Wahrscheinlichkeit - Die Grundlagen
Stell dir vor, du würfelst mit deinen Freunden - wie oft kommt wohl eine 6? Die absolute Häufigkeit (H) zählt einfach, wie oft ein bestimmtes Ereignis tatsächlich eintritt. Bei 20 Würfen könnte die 6 vielleicht 4-mal fallen.
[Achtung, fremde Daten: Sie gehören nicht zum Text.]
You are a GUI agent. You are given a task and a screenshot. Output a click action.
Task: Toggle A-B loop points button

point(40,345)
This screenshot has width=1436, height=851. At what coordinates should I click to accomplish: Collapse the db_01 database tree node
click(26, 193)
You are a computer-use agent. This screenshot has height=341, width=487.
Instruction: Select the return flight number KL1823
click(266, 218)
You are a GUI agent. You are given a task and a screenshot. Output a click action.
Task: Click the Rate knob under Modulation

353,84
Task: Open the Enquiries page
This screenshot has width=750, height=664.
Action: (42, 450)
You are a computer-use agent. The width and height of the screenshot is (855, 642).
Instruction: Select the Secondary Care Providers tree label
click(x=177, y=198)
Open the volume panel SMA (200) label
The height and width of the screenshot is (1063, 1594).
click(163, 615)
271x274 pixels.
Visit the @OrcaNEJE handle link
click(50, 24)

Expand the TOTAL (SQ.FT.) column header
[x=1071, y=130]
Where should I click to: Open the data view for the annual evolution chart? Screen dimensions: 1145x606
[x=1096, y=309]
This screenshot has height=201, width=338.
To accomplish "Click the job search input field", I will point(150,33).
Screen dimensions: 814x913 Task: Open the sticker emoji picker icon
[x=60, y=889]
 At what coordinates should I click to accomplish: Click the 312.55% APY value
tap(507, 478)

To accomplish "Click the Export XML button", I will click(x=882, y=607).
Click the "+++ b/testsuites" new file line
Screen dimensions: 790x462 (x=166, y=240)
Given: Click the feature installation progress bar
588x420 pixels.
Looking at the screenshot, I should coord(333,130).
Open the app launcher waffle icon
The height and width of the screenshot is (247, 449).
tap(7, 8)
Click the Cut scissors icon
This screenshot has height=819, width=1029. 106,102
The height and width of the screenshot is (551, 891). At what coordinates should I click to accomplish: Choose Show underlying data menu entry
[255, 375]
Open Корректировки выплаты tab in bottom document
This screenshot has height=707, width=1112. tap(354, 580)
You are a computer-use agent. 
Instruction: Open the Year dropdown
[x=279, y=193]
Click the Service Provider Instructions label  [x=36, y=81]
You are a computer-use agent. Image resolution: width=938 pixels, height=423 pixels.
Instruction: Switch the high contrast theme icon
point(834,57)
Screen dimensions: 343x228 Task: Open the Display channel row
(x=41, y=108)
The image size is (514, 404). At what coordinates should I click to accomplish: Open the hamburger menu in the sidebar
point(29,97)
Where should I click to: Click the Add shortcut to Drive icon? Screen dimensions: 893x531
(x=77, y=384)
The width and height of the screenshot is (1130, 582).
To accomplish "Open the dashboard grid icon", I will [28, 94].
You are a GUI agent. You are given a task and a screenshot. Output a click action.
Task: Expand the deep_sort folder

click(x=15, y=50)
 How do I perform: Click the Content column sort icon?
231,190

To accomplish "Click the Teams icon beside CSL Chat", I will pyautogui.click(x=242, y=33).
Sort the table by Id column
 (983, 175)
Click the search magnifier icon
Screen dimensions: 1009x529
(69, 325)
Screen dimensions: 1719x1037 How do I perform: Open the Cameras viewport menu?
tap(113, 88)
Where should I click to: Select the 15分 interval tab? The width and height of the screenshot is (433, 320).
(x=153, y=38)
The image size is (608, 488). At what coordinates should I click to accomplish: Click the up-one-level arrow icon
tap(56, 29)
Die relative Häufigkeit (h) ist viel interessanter für dich! Sie zeigt den Anteil als Bruch oder Dezimalzahl: absolute Häufigkeit ÷ Gesamtzahl der Versuche. Aus unserem Beispiel: 4 ÷ 20 = 0,2 oder 20%.
Die theoretische Wahrscheinlichkeit (P) beim fairen Würfel ist für jede Zahl gleich: 1/6 ≈ 0,16. Das ist die Chance, die mathematisch "richtig" ist - aber in der Realität wirst du selten exakt diese Werte bekommen.
💡 Merk dir: Das Gesetz der großen Zahlen besagt: Je öfter du würfelst, desto näher kommst du der theoretischen Wahrscheinlichkeit! Bei 1000 Würfen wirst du fast genau 1/6 für jede Zahl bekommen.
Laplace-Experimente sind die fairsten Zufallsexperimente - alle Ergebnisse haben die gleiche Chance. Münzwurf? Perfekt! Pferderennen? Nein, da sind manche Pferde schneller als andere.